Refactoring: A Walkthrough
I want to walk you through the process of refactoring. Learning to program is not just about knowing the end result, which is what you usually get when you ask a question on Stack Overflow. It's about how to get to that answer yourself. When people post short, dense answers to a question like this it's not always obvious how they arrived at their solutions.
So let's do some refactoring and see what we can do to simplify your code. We'll rewrite, delete, rename, and rearrange code until no more improvements can be made.
Simplify your algorithms
Python need not be so verbose. It is usually a code smell when you have explicit loops operating over lists and dicts in Python, rather than using list comprehensions and functions that operate on containers as a whole.
Use defaultdict to store character counts
A defaultdict(int) will generate entries when they are accessed if they do not exist. This let's us eliminate the if/else branch when counting characters.
from collections import defaultdict
characterDict = defaultdict(int)
def putEncounteredCharactersInDictionary(lineStr):
for character in lineStr:
characterDict[character] += 1
Sorting dicts
Dictionaries don't guarantee any ordering on their keys. You cannot assume that the items are stored in the same order that you insert them. So sorting the dict entries and then putting them right back into another dict just scrambles them right back up.
This means that your function is basically a no-op. After you sort the items you will need to keep them as a list of tuples to retain their sorting order. Removing that code we can then reduce this method down to a single line.
def sortCharacterDictionary(characterDict):
return sorted(characterDict.iteritems(), key=itemgetter(1))
Inverting dicts
Given the previous comment you won't actually have a dict any more after sorting. But assuming you did, this function is one of those cases where explicit looping is discouraged. In Python, always be thinking how you can operate over collections all at once rather than one item at a time.
def inverseSortedCharacterDictionary(sortedCharDict):
return dict((v, k) for k, v in sortedCharDict.iteritems())
All in one line we (1) iterate over the key/value pairs in the dict; (2) switch them and create inverted value/key tuples; (3) create a dict out of these inverted tuples.
◇ ◇ ◇
Extend the refactoring walkthrough above past its final sentence, keeping its voice and its mix of explanation and short Python snippets.

EXCERPTED RECORDS:
◇ ◇ ◇
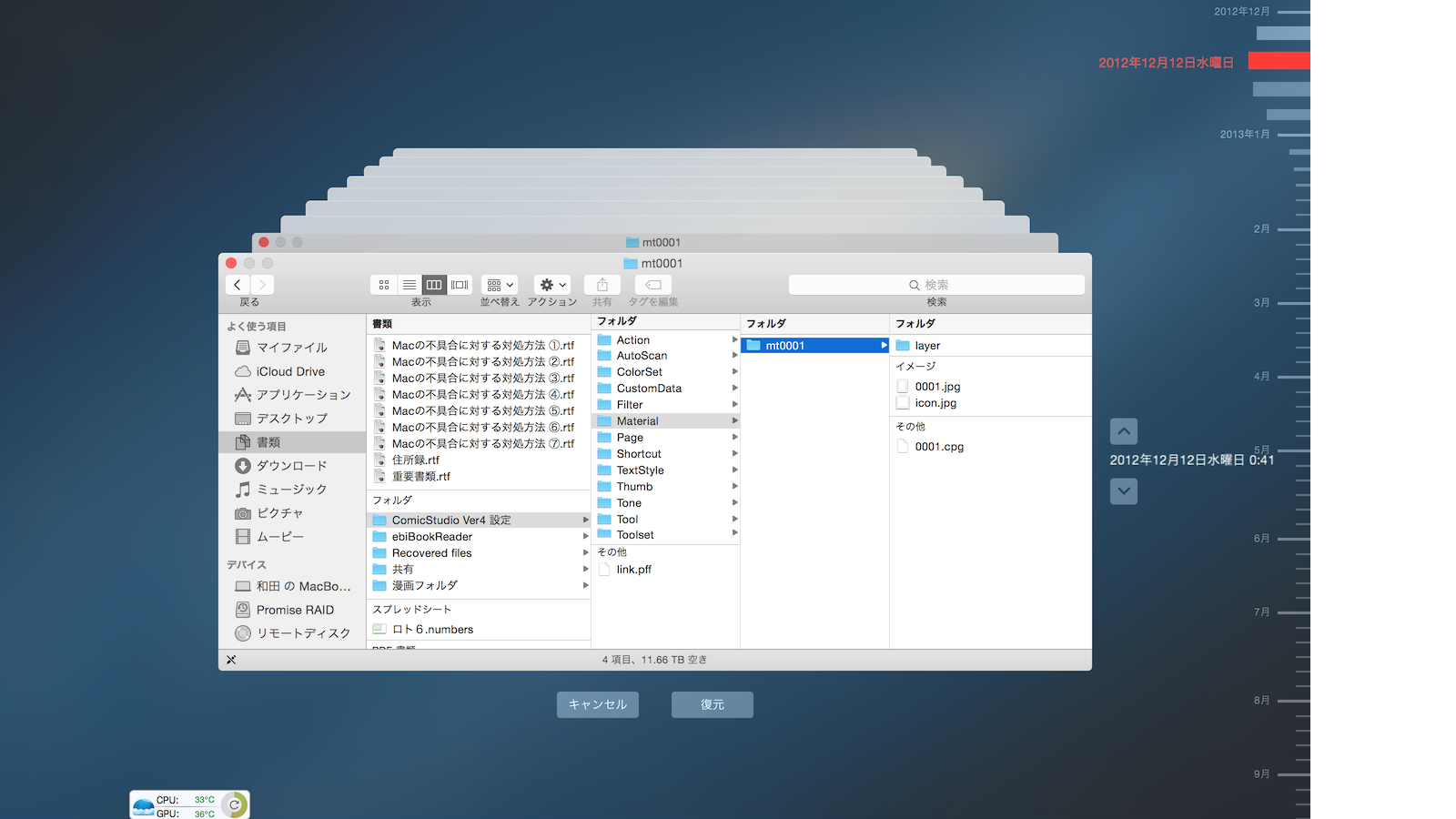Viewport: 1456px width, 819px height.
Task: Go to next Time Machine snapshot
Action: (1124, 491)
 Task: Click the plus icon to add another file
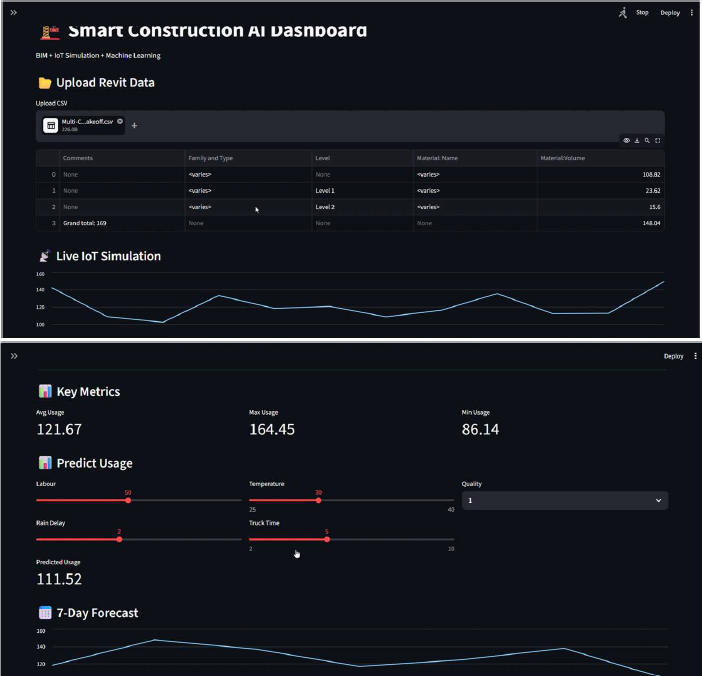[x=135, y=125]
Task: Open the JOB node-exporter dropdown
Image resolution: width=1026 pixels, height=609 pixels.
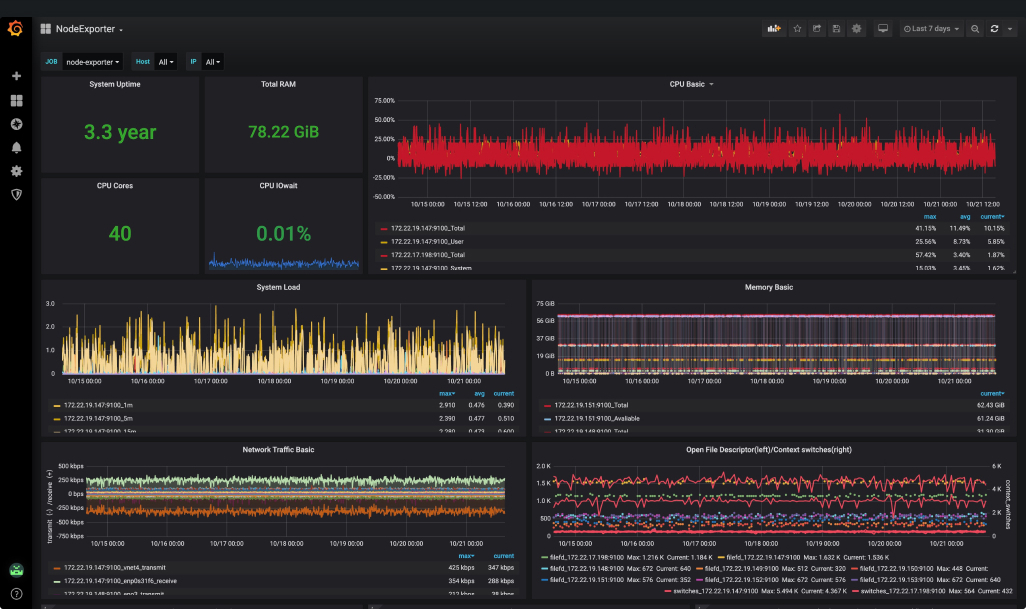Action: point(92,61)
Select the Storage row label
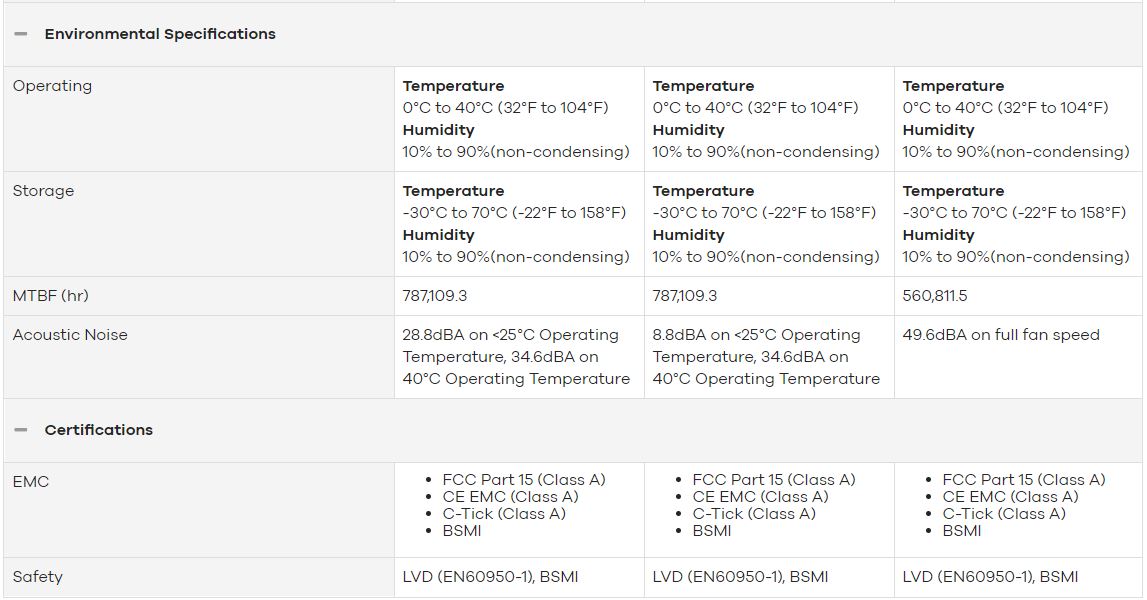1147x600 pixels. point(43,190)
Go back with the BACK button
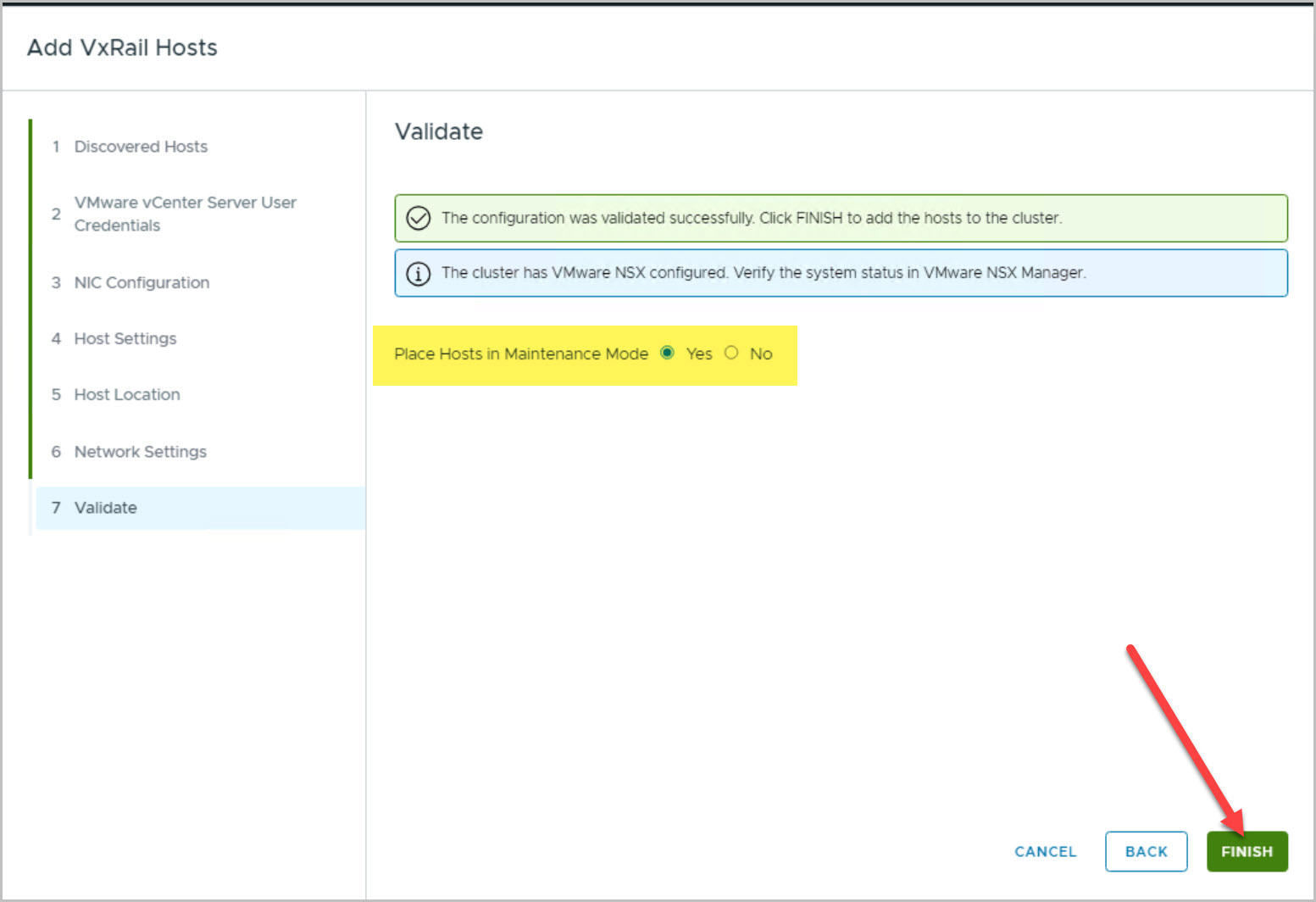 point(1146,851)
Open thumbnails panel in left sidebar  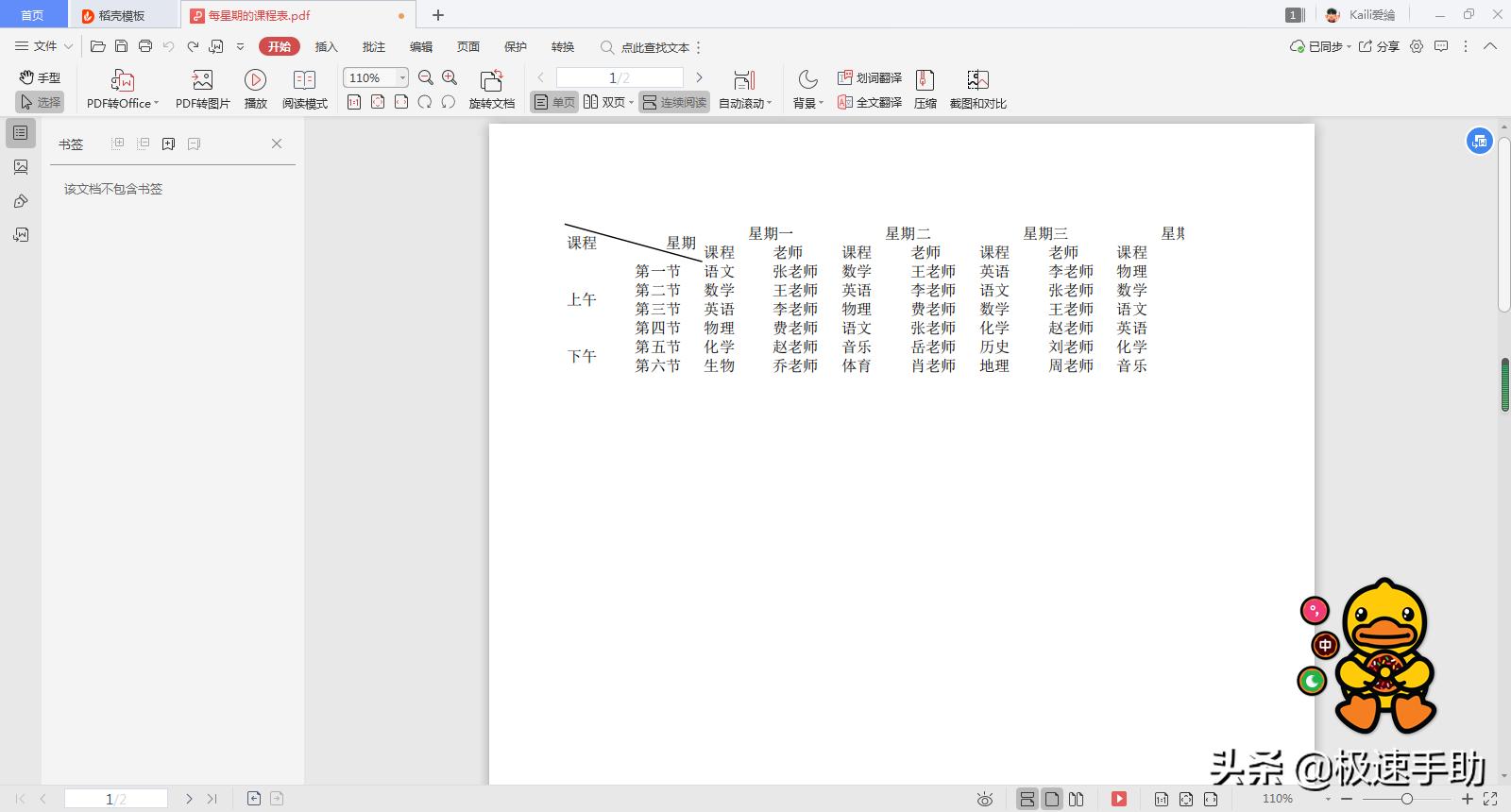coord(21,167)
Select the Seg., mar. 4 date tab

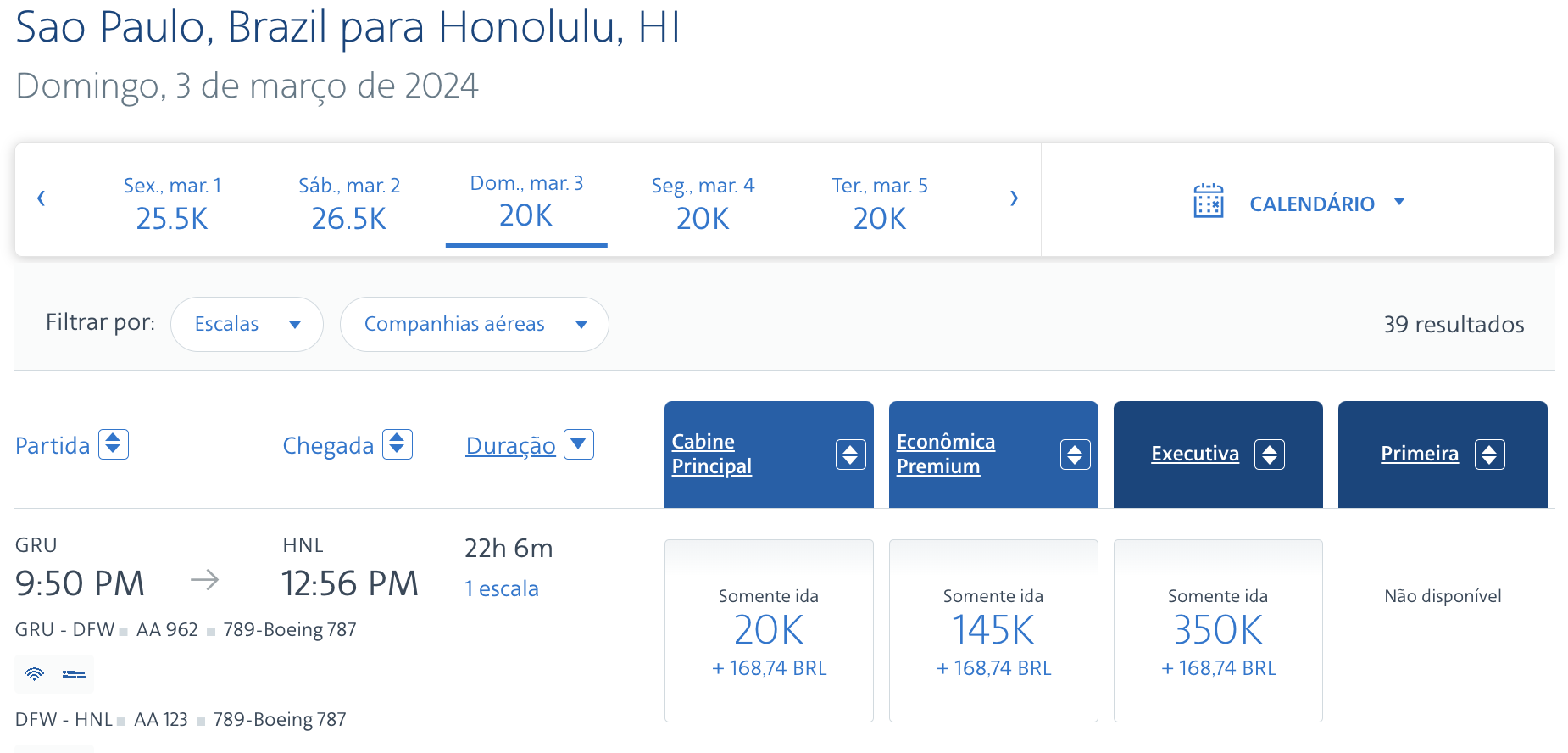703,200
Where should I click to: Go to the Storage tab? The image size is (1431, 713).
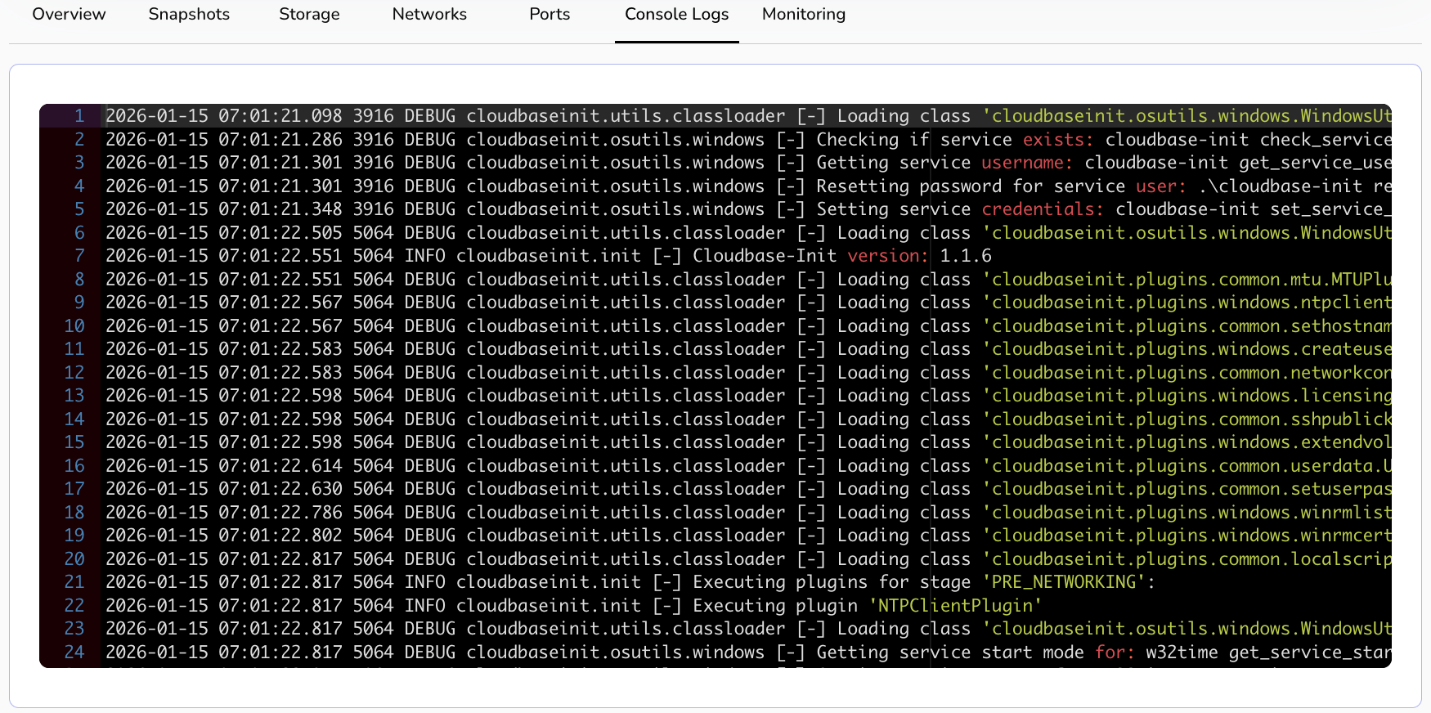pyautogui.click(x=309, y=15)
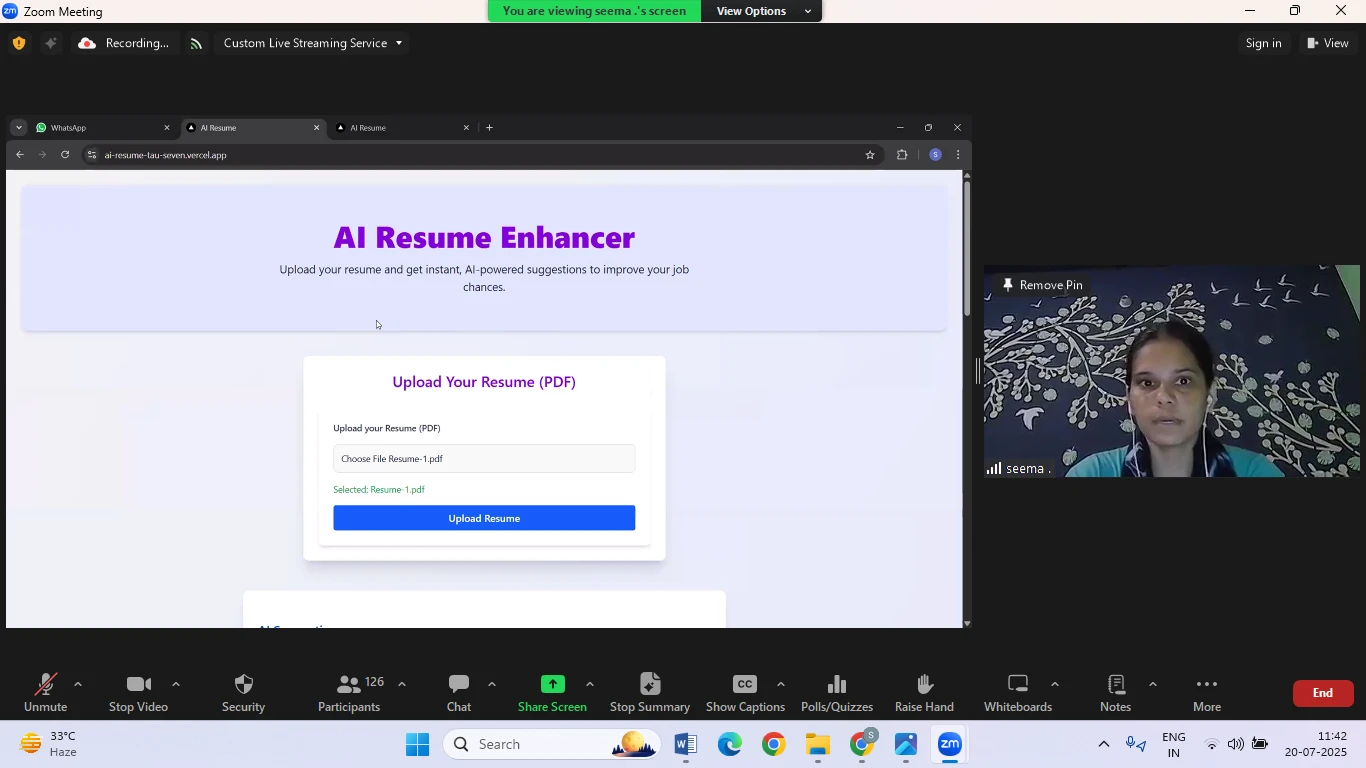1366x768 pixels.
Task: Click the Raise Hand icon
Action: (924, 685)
◇ ◇ ◇
TASK RESULT:
Comment and name wisely
Your method names are long and descriptive. There's no need to repeat the same information in comments. Use comments only when your code isn't self-descriptive, such as when you have a complex algorithm or an unusual construct that isn't immediately obvious.
On the naming front, your names are unnecessarily long. I would stick with far less descriptive names, and also make them more generic. Instead of inverseSortedCharacterDictionary, try just invertedDict. That's all that method does, it inverts a dict. It doesn't actually matter if it's passed a sorted character dict or any other type of dict.
As a rule of thumb, try to use the most generic names possible so that your methods and variables can be as generic as possible. More generic means more reusable.
characters = defaultdict(int)
def countCharacters(string):
for ch in string:
characters[ch] += 1
def sortedCharacters(characters):
return sorted(characters.iteritems(), key=itemgetter(1))
def invertedDict(d):
return dict((v, k) for k, v in d.iteritems())
Reduce volume
Using temporary variables and helper methods is a good programming practice, and I applaud you for doing so in your program. However, now that we have them simple enough that each one is only one or two lines we probably don't even need them any more.
Here's your program body after changing the functions as above:
f = open('funkymess.txt', 'r')
for line in f:
countCharacters(line.rstrip('\n'))
f.close()
print sortedCharacters(characters)[0]
And then let's just go ahead and inline those helper methods since they're so simple. Here's the final program after all the refactoring:
Final program
#!/usr/bin/env python
from operator import itemgetter
from collections import defaultdict
characters = defaultdict(int)
f = open('funkymess.txt','r')
for line in f:
for ch in line.rstrip('\n'):
characters[ch] += 1
f.close()
print sorted(characters.iteritems(), key=itemgetter(1))[0]

You don't even need as much code as that, because Python already has a class that counts elements in an iterable for you! The following does all of what you asked for.
from collections import Counter
counter = Counter(open(<...>).read())
print min(counter, key=counter.get)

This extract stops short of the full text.